INHIBITION OF α-AMYLASE AND α-GLUCOSIDASE ACTIVITY BY EPIGALLOCATECHIN-3- GALLATE (EGCG) A POLYPHENOL COMPONENT OF GREEN TEA, CAMELLIA SINENSIS AND A KNOWN HSP90 INHIBITOR

Current diabetic therapy suffers from the adverse effects and limited pharmacologic spectrum of synthetic drugs. Starch digestive enzyme inhibitors have emerged as attractive targets in the management of hyperglycaemia but the discovery of target modulators has not been as promising. Plant derived inhibitory compounds especially polyphenols are gaining increasing scientific attention for their potential to control obesity and achieve glycaemic control while being consumed as a component of normal diet.
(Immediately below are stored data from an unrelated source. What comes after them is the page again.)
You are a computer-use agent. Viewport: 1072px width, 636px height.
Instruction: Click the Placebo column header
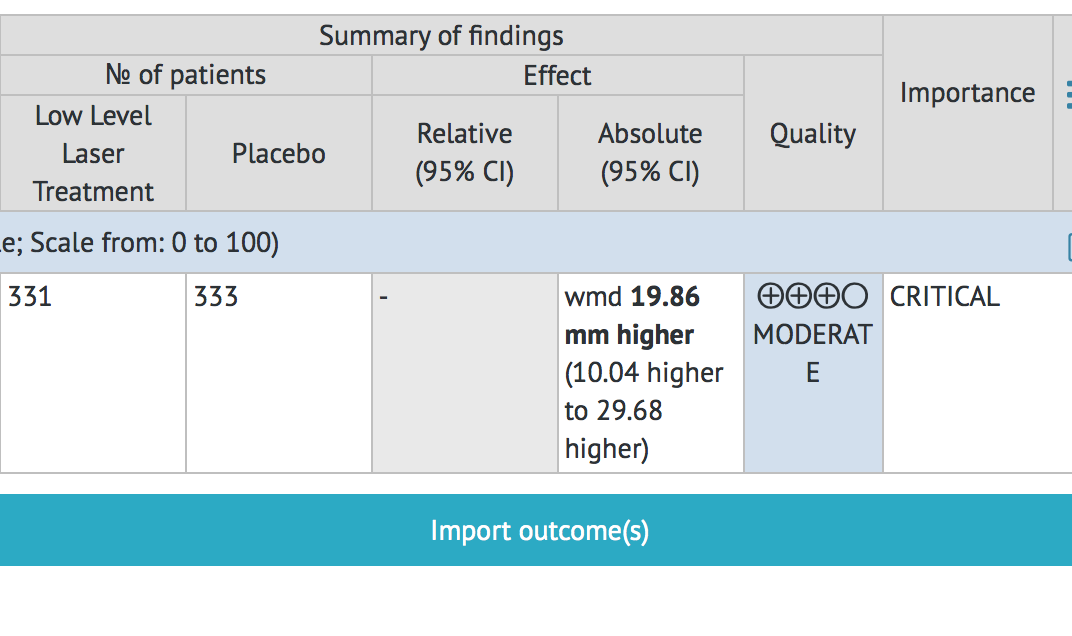(x=279, y=153)
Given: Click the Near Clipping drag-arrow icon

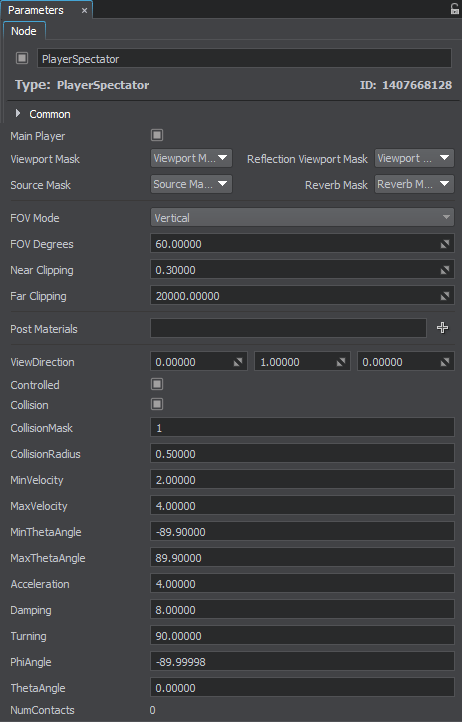Looking at the screenshot, I should point(444,270).
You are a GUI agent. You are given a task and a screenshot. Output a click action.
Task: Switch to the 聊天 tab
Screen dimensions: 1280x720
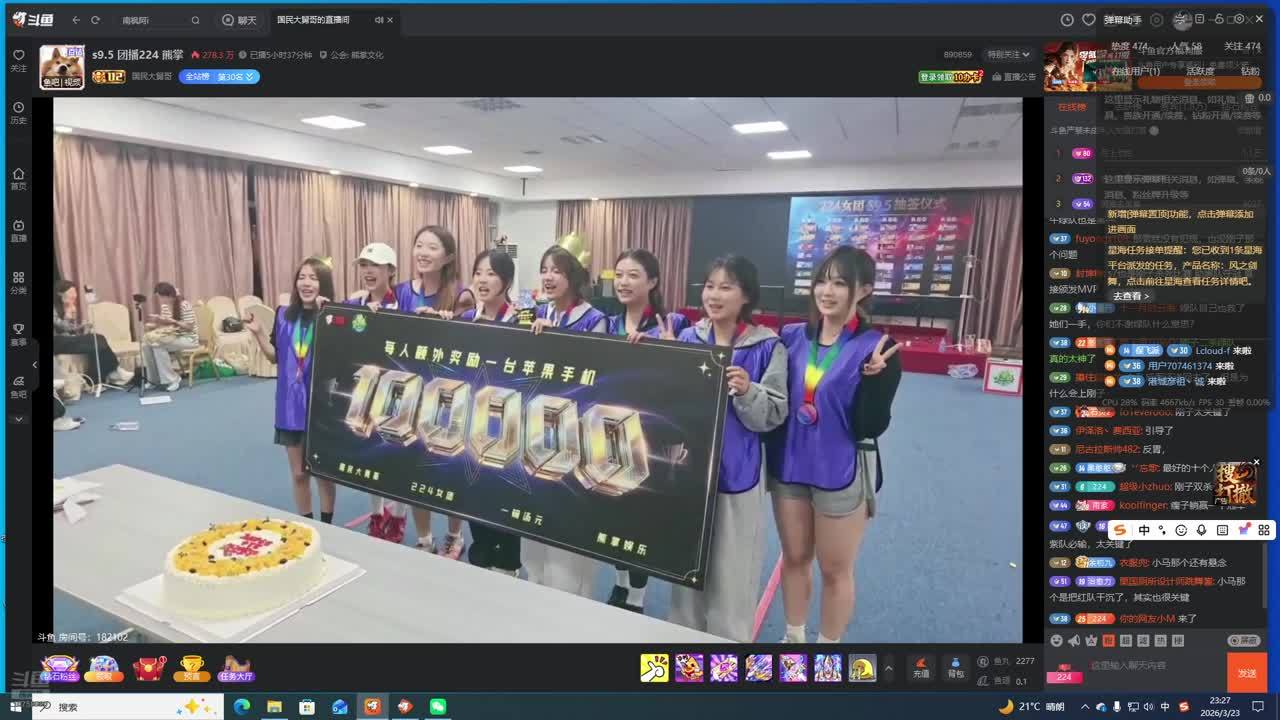[x=239, y=20]
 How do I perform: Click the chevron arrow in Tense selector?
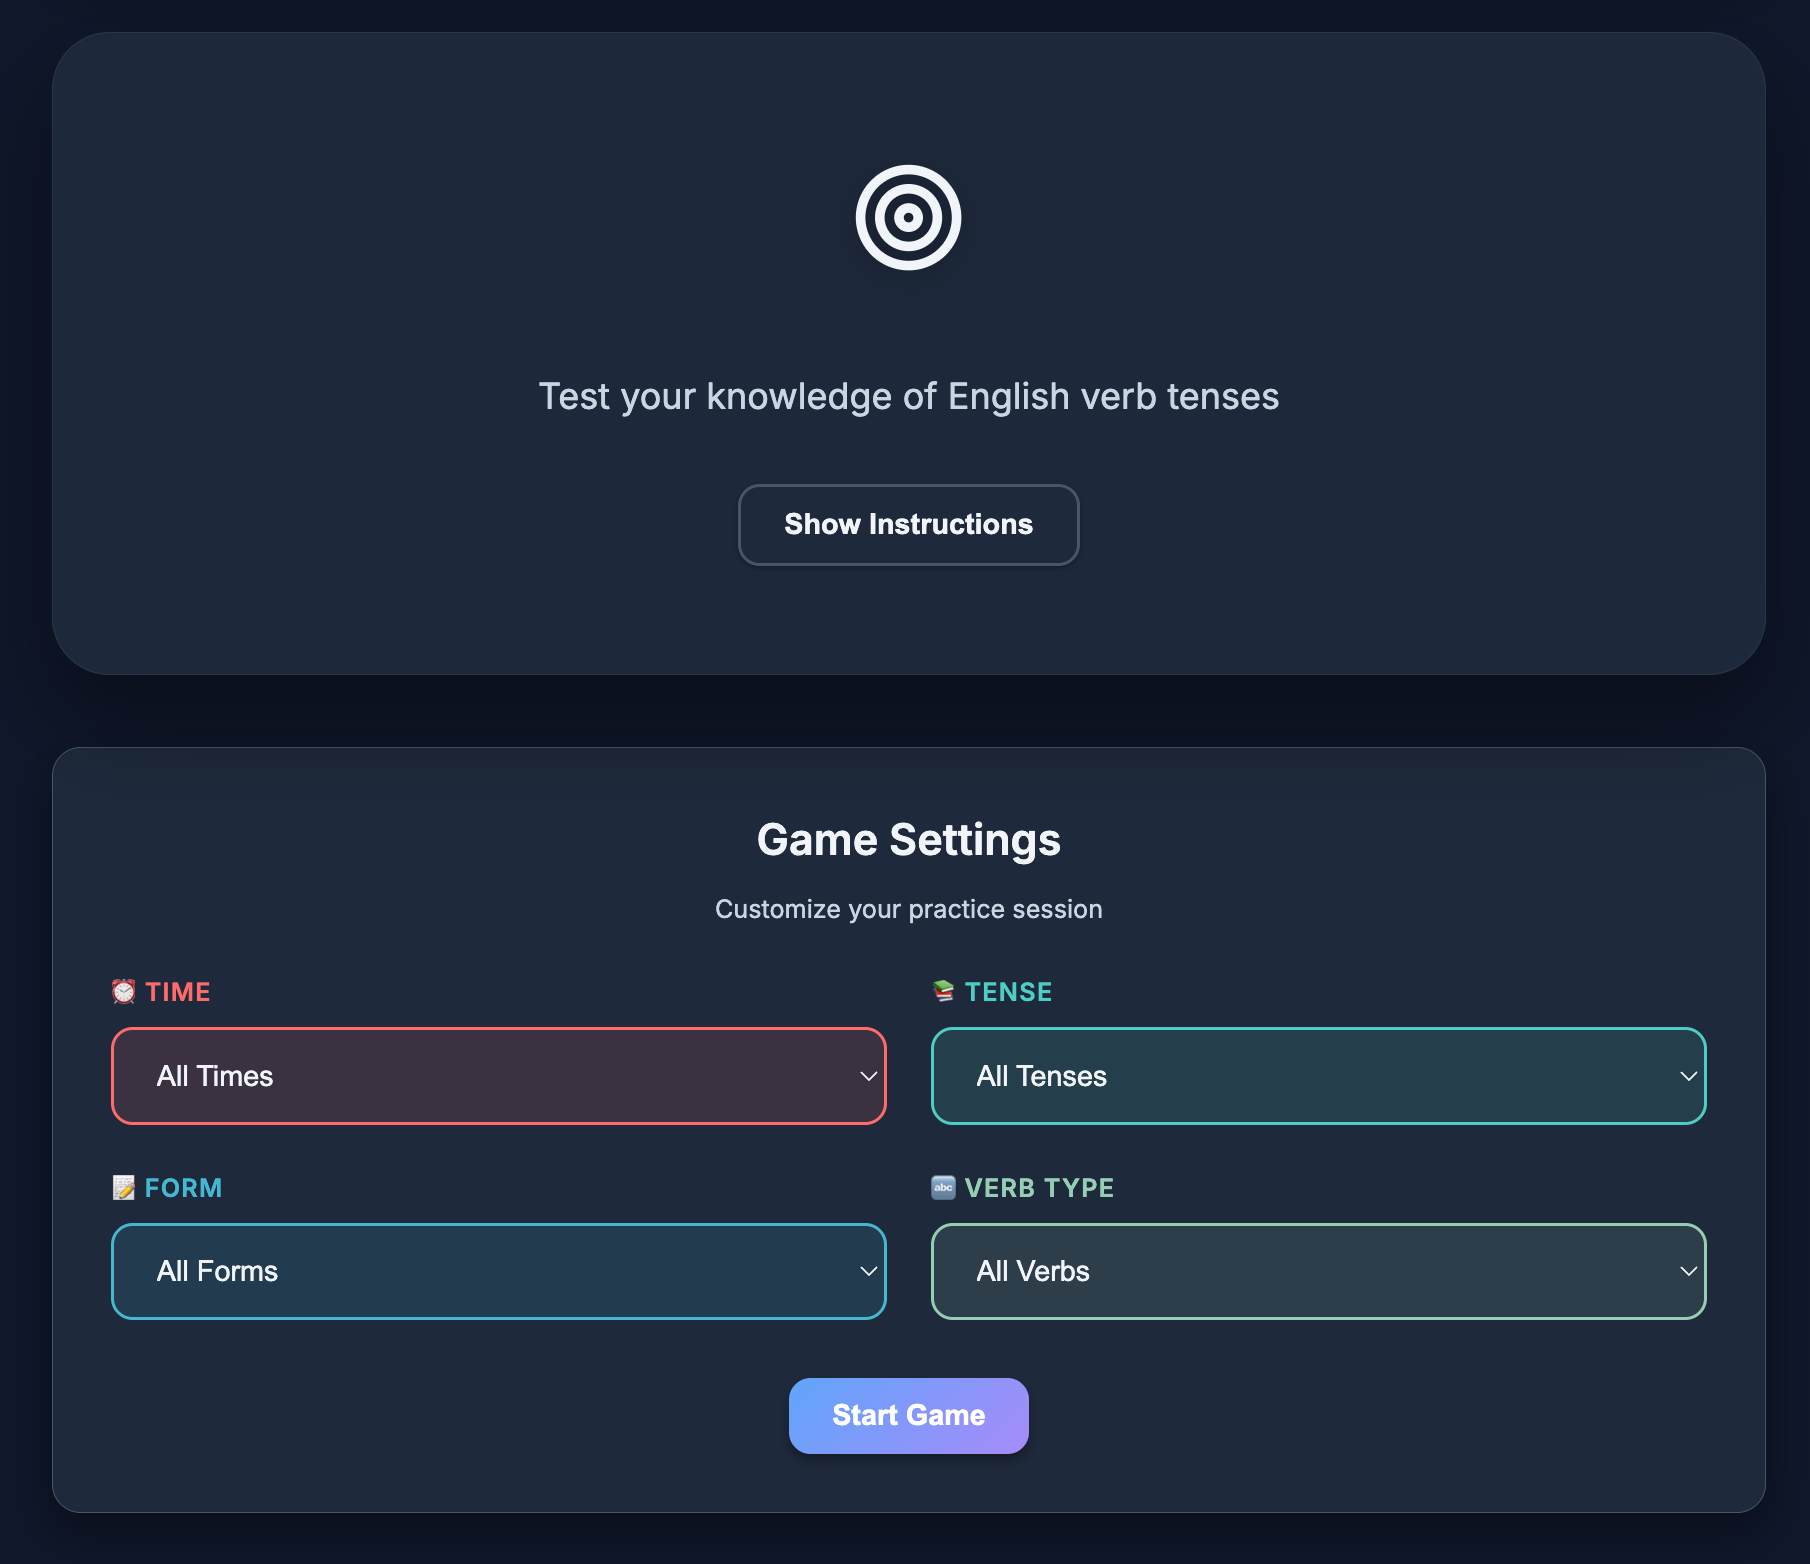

The present study is an attempt to validate the anti-diabetic prospects of a natural source Heat shock protein 90 (Hsp90) inhibitor Epigallocatechin-3-gallate (EGCG) (a polyphenolic constituent of Camellia sinensis or green tea). Multiple modulatory effects beneficial in diabetes, cardiovascular diseases and cancer have been attributed to EGCG. However, the exact molecular mechanisms underlying these effects are still unclear. Here we have employed in vitro assays to test the direct interaction of EGCG with α-amylase and α-glucosidase that are established hyperglycaemic targets. The activity of these enzymes from different sources (pancreatic, intestinal and liver) was assayed in the presence of EGCG. Acarbose a standard anti diabetic drug was used as control. Our study showed that EGCG significantly inhibited both enzymes with greater potential for α-glucosidase inhibition. Kinetics studies predicted noncompetitive inhibition. This study lays strong evidence to anti-diabetic property of EGCG by confirming one of the many proposed mechanisms underlying its biological effects.